On some tracks, everything flows.  You jump, dash and swing through the levels elegantly and the game feels great.  But on other tracks a sequence of tricky jumps can kill your momentum.  A playtester at this point would say ‘yeah, this track is rubbish’ but you can’t playtest billions of tracks.

 

No individual jump is ever too difficult but if the game puts together four or five tricky ones in sequence without a checkpoint, that track is just going to frustrate you.  However, if you’re a top tier player, your mileage will vary.  Much like Trials HD, you’ll hate it if you’re rubbish at it but if you like it, you may end up hopelessly addicted.   That said, you aren’t racing on well-crafted tracks and so really the only time you skills matter is when you play those tournaments and that’ll only matter as long as people are playing the game.

So for a while there I was so busy being annoyed by the structure that I wasn ‘t really enjoying the game but with a little persistence, the game does click.  Schacht is a game that doesn’t so much reward practise but rather demands it.  It’s not the Dark Souls of racing or anything, far from it, but to enjoy it you have to flow and to flow you need to get your observation skills and dexterity up to a certain level.

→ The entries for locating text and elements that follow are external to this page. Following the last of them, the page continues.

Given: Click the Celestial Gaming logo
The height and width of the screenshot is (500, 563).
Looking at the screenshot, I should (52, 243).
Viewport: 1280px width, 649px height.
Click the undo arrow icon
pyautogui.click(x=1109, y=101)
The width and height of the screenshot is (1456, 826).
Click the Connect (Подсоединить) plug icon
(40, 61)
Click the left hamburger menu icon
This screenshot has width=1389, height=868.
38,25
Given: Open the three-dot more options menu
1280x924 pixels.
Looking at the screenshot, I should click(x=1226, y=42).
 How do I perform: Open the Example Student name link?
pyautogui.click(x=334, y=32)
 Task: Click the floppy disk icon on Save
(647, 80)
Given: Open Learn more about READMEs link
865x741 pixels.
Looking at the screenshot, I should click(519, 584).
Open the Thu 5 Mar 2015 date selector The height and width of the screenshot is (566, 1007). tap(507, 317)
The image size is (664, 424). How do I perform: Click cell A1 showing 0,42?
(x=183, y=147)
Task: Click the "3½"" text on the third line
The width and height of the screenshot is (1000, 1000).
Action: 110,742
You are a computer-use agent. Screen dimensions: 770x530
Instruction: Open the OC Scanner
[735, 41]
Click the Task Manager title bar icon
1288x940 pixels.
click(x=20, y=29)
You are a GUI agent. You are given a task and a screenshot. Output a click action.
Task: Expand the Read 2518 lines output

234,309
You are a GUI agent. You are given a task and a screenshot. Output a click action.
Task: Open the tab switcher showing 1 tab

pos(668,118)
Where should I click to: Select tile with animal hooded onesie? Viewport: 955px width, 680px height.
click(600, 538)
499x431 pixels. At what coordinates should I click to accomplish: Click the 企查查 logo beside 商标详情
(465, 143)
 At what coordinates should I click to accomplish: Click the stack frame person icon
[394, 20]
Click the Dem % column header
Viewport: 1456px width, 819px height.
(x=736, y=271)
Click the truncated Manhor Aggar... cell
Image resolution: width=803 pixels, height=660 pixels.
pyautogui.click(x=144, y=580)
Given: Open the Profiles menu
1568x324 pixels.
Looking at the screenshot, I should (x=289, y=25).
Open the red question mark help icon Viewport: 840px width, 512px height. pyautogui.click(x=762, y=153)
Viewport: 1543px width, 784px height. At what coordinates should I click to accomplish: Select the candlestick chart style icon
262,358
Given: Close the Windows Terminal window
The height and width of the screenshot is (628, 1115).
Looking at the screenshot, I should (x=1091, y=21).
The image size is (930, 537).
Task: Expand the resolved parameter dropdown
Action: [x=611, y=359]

What is odd is that for a game set in space, you are pretty heavily affected by gravity.  Miss a platform and you’ll fall to your death (incurring a time penalty) and to be honest your basic jump is actually pretty limited too.  If this was set in a factory or something, that’d make more sense.  However, it does allow for some nice spacey backgrounds (spacey as in ‘set in space’ not pictures of the allegedly predatory actor).  The game supports 4K and HDR too so it all looks pretty sharp and clean.  That said, it’s still a fairly sober aesthetic.  Especially when you add in the fairly generic soundtrack which is just by-the-numbers electronic music.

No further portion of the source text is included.